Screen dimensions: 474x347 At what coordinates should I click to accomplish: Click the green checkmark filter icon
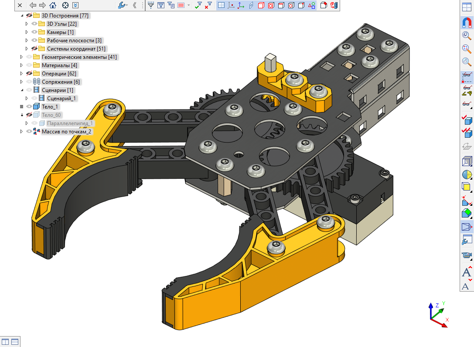(198, 6)
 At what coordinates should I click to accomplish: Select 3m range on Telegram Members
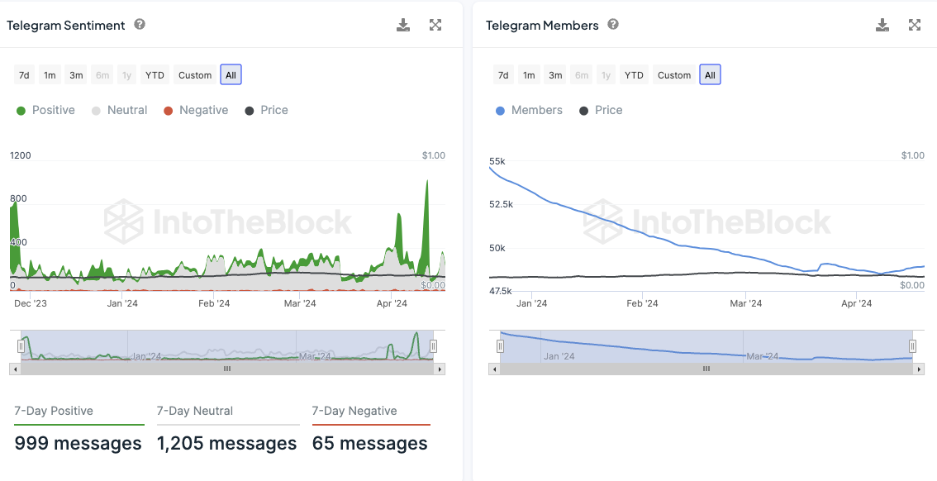coord(555,74)
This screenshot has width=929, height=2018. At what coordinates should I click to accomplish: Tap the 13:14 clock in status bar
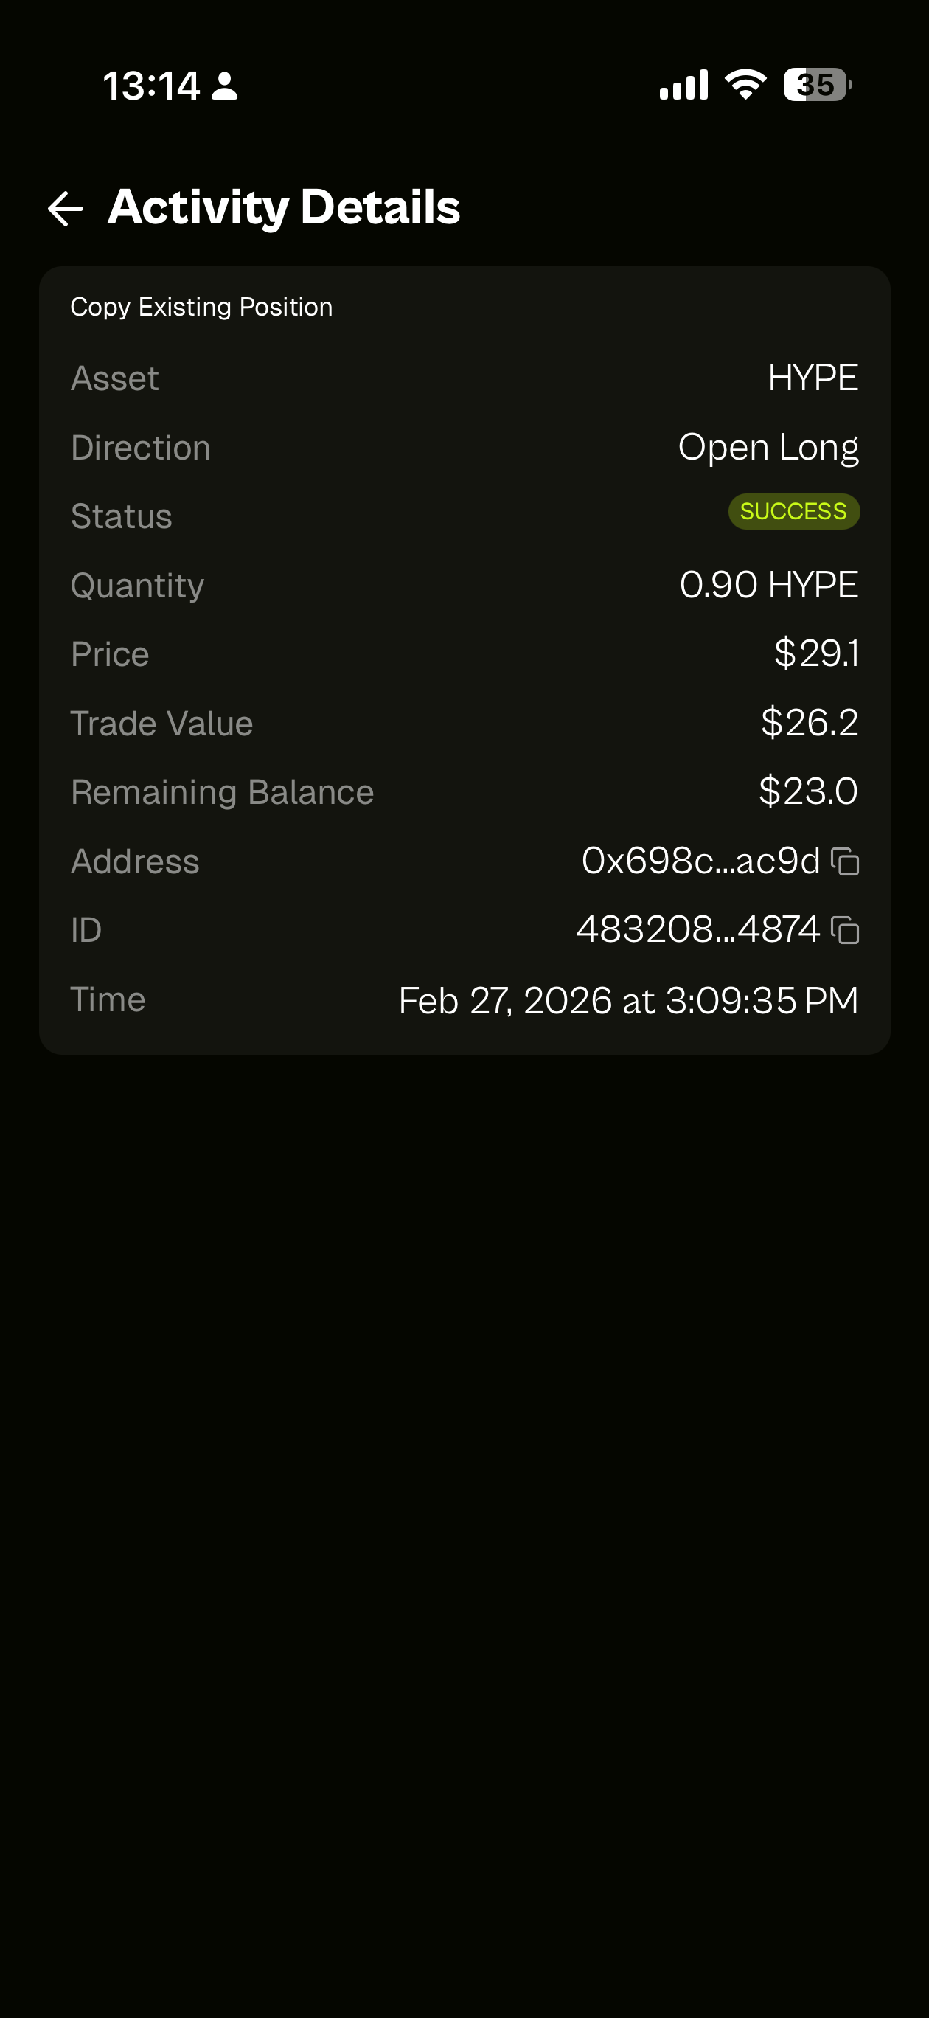(x=151, y=85)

What you are asked to do → No pictures belong in the copy; quote exactly the lines from the line containing "This screenshot has" through the final line of the material, both ends included.

Completed exercise →
This screenshot has width=929, height=2018. At what coordinates should I click to accomplish: Tap the 13:14 clock in status bar
(x=151, y=85)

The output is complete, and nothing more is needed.